Aliado ao entendimento de cumulação do processo civil, como acima demonstrado, encontra-se fundamentação respaldada analogicamente no artigo 45, §1º do Código de Processo Civil que traz expressamente a previsão de que os autos não serão remetidos para outro juízo se houver pedido cuja apreciação seja de competência do juízo perante o qual foi proposta a ação.

Lado outro, o representante comercial que ajuiza uma ação na justiça do trabalho puramente com o intuito de receber as comissões atrasadas comete um grave equívoco.  Como já demonstrado anteriormente, a competência originária para dirimir essas pretensões é da Justiça Comum (artigo 39 da lei 4.886/65), desde que não haja pedido de competência da Justiça do Trabalho. Em caso de erro de endereçamento da petição inicial, onde o juízo demandado é incompetente em razão da matéria, estaremos diante de uma incompetência absoluta que conforme o artigo 64, §1º do CPC poderá ser alegada em qualquer tempo, grau de jurisdição e inclusive, pode ser declarada de ofício. A ação proposta no juízo absolutamente incompetente será remetida ao juízo competente para julgar a lide, segundo o referido artigo em seu §3º.

Em caso de remessa dos autos para juízo diverso que seja originalmente competente para dirimir a demanda, o processo remetido continuará com o seu trâmite normal, segundo o entendimento jurisprudencial do Supremo Tribunal Federal, pois somente sofrerá a mudança de juízo para buscar a adequada prestação jurisdicional que se objetiva ao postular uma ação.

Existem diretrizes celetistas que impedem o recurso imediato na seara trabalhista para as decisões interlocutórias do juiz, todavia em caso de decisão do magistrado que reconhece a incompetência  do juízo laboral para julgar a demanda e posteriormente remete os autos à justiça que entende competente, tratar-se-á de uma decisão terminativa do feito, hipótese que está suscetível ao recurso imediato conforme o entendimento dos artigos 893 §1º c/c 799 § 2º, e súmula 214 do TST.

A diferença salutar entre uma decisão interlocutória, um despacho e uma sentença constitui-se na gravosidade da decisão para as partes. Uma decisão meramente interlocutória é aquela que não põe fim ao trâmite processual, mas apenas visa eliminar ou solucionar situações processuais que possam interferir no devido andamento do processo, não possui o condão de terminar ou pôr fim ao mesmo, a função terminativa  é da sentença. Já os despachos caracterizam-se por serem meros impulsos judiciais para que o processo caminhe e alcance suas fases normais.
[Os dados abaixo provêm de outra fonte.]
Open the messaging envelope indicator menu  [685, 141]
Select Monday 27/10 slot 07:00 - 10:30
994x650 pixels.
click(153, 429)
No caso da decisão interlocutória que acolhe uma incompetência do juízo em prol da matéria, função ou quanto à pessoa, está presente a gravosidade e possível lesão à parte que ajuíza a inicial naquele respectivo juízo, portanto, cabe recurso imediato desta decisão que põe fim ao processo na seara trabalhista.

Nota-se portanto, que a questão é passível de problemáticas além da mera competência instituída pela lei, aprofundando-se em debate jurisprudencial, portanto, recomenda-se a devida atenção às particularidades do caso em concreto, pois estas definirão a competência para julgar a demanda, evitando maiores desgastes às partes, seus procuradores e ao sistema judiciário, que naturalmente padece com a sobrecarga processual.